───── Dataset records

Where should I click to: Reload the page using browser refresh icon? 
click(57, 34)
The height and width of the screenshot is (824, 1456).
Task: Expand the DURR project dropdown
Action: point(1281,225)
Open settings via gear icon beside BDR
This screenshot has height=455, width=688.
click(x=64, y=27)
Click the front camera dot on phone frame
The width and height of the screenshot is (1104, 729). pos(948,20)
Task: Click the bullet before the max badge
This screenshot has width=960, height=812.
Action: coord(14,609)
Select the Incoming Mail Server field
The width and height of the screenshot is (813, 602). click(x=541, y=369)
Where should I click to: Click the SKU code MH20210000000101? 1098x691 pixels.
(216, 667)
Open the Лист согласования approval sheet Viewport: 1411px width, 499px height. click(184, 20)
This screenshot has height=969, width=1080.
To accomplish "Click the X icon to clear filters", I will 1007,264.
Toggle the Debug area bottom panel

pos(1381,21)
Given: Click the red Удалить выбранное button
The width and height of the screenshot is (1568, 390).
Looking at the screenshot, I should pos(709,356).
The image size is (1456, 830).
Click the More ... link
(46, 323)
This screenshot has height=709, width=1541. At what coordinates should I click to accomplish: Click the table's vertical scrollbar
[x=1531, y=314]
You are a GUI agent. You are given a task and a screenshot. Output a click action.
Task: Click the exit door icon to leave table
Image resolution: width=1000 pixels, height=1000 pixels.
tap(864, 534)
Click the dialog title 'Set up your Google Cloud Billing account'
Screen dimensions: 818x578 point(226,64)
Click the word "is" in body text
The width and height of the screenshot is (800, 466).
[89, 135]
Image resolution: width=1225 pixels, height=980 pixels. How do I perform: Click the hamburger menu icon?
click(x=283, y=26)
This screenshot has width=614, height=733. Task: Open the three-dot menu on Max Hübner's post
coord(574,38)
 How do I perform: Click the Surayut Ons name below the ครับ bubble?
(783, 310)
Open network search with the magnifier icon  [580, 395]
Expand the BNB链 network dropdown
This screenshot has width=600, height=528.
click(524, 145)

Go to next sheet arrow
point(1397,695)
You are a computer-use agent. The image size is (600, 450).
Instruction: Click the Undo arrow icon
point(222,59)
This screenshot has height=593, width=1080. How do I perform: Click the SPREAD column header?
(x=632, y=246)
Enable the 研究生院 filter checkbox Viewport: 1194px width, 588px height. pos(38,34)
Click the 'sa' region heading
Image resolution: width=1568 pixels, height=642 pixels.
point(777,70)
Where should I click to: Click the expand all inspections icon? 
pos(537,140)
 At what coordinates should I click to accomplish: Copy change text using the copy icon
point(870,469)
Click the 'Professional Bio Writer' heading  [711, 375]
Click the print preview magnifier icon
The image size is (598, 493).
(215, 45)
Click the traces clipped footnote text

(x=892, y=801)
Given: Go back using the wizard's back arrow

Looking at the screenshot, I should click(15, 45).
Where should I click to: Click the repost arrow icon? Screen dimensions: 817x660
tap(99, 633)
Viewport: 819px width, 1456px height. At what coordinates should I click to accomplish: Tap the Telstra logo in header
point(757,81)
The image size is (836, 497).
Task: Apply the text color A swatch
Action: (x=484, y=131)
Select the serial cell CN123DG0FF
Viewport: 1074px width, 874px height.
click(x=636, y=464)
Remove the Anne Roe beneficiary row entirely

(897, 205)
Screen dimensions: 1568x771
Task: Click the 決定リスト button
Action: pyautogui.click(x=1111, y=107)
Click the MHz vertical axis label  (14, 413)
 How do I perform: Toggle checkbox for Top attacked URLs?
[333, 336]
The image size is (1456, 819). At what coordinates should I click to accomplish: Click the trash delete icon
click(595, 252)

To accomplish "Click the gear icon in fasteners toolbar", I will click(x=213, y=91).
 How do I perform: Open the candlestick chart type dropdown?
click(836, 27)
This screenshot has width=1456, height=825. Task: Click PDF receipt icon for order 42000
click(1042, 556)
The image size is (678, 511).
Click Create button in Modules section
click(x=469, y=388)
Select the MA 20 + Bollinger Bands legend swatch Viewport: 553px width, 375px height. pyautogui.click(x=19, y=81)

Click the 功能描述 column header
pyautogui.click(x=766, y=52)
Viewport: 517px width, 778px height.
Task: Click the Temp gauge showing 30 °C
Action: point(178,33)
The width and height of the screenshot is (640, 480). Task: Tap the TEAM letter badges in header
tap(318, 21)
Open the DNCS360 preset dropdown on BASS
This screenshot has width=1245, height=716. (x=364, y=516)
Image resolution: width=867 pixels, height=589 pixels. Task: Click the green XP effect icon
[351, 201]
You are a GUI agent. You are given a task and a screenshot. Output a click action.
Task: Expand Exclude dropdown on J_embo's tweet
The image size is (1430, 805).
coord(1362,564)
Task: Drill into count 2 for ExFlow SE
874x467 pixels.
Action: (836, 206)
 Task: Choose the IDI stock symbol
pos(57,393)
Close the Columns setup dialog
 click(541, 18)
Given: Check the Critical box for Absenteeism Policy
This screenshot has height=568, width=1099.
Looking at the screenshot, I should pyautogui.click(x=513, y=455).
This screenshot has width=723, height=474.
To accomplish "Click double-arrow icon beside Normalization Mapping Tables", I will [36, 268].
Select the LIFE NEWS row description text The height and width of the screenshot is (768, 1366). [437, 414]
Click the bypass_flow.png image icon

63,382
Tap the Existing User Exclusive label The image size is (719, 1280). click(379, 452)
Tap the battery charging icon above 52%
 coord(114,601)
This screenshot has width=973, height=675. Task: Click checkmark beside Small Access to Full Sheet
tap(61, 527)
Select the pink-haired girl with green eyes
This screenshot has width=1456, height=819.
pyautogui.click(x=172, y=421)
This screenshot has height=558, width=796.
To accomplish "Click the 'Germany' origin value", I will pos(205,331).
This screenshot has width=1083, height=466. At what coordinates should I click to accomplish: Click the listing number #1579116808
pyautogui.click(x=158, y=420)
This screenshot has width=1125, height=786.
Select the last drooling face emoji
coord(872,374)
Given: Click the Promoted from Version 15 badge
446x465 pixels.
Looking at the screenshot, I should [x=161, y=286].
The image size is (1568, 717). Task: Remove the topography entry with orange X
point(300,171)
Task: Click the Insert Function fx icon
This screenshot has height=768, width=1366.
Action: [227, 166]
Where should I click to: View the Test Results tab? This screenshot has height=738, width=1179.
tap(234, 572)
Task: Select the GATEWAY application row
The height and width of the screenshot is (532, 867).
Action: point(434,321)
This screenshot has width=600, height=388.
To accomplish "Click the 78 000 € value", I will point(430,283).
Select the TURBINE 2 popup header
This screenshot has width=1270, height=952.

──────────

**Short task:**
Pull out every row that contains the word "value".

**The output:**
To accomplish "Click the 'Germany' origin value", I will pos(205,331).
To accomplish "Click the 78 000 € value", I will point(430,283).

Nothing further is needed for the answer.